Task brief -> How many lines in the entries below contain the string "computer"? Reply with the number only.

[Collected data]
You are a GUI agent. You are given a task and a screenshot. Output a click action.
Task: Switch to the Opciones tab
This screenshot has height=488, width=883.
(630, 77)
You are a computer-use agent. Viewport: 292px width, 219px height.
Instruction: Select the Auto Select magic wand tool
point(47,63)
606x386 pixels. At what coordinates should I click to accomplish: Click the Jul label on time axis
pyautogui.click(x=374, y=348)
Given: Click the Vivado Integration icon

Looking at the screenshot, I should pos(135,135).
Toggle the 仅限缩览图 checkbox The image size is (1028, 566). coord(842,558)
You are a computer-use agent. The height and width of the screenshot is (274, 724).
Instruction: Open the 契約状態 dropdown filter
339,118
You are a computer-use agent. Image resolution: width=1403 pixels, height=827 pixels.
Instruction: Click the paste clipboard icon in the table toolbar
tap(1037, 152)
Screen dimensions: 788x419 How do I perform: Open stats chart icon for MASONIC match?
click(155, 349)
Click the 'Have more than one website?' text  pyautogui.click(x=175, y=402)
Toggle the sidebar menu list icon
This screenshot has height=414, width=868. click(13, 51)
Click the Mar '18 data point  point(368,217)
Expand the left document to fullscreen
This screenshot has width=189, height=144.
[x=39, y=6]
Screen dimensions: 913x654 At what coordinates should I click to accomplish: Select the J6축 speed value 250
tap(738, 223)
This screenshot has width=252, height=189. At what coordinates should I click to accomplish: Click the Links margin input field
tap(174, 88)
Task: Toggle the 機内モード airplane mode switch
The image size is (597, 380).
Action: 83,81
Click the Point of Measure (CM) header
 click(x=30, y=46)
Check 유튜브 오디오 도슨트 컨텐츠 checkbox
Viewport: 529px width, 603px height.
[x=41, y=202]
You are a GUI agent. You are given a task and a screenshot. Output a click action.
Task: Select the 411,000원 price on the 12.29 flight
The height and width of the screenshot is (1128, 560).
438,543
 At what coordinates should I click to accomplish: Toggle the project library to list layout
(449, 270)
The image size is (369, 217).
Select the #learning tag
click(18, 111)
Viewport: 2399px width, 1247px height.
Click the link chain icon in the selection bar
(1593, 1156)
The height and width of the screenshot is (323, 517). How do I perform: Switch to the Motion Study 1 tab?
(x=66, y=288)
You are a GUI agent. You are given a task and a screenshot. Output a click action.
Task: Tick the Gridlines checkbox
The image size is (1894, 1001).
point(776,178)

Solution -> 3